Future and Contributing
This project started as an eat-your-own-dog-food kind of thing that I was doing in my free time. I wanted to experience implementing a DuckDB third-party library to analyze how feasible it is for users to create their libraries.
However, I have been investing in the financial market since my early 20s, and I have spent much time reading financial reports when deciding which stocks to buy. I hope to extend Scrooge to help others analyze financial data directly through SQL without hassle. It is a pet project for some of the colder Amsterdam weekends.
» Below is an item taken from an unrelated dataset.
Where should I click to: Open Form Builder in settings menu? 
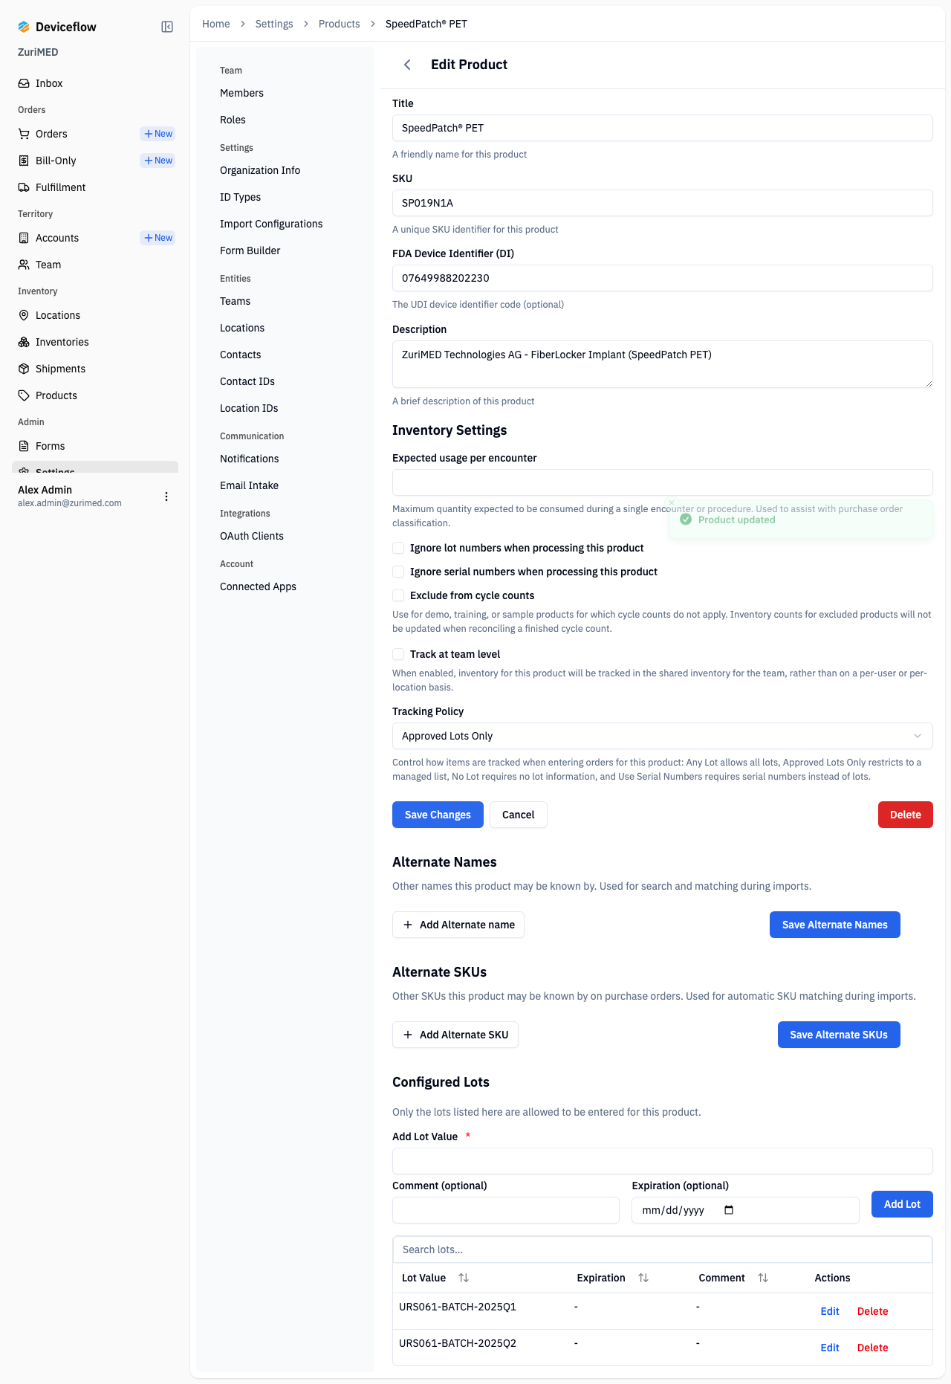point(250,250)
If you are passionate about DuckDB and finance and want to contribute to Scrooge, please email me at pedroholanda@gmail.com!
Many other functions that are useful for financial data analysis are currently on my roadmap. In particular, functions that can help with portfolio creation. For example, the expected return of stocks, the shape ratio, and the stock’s sensitivity to the overall market.
Also, in this blog post, I only talk about querying the historical data of Yahoo Finance. Their API is much deeper than that, and you can also consolidate more fine-grained information on the companies, data on stock quotes, company news, financial statements, insider trading, analyst recommendations, and dividend and earnings information. All of these can be combined into a more complex analytical pipeline.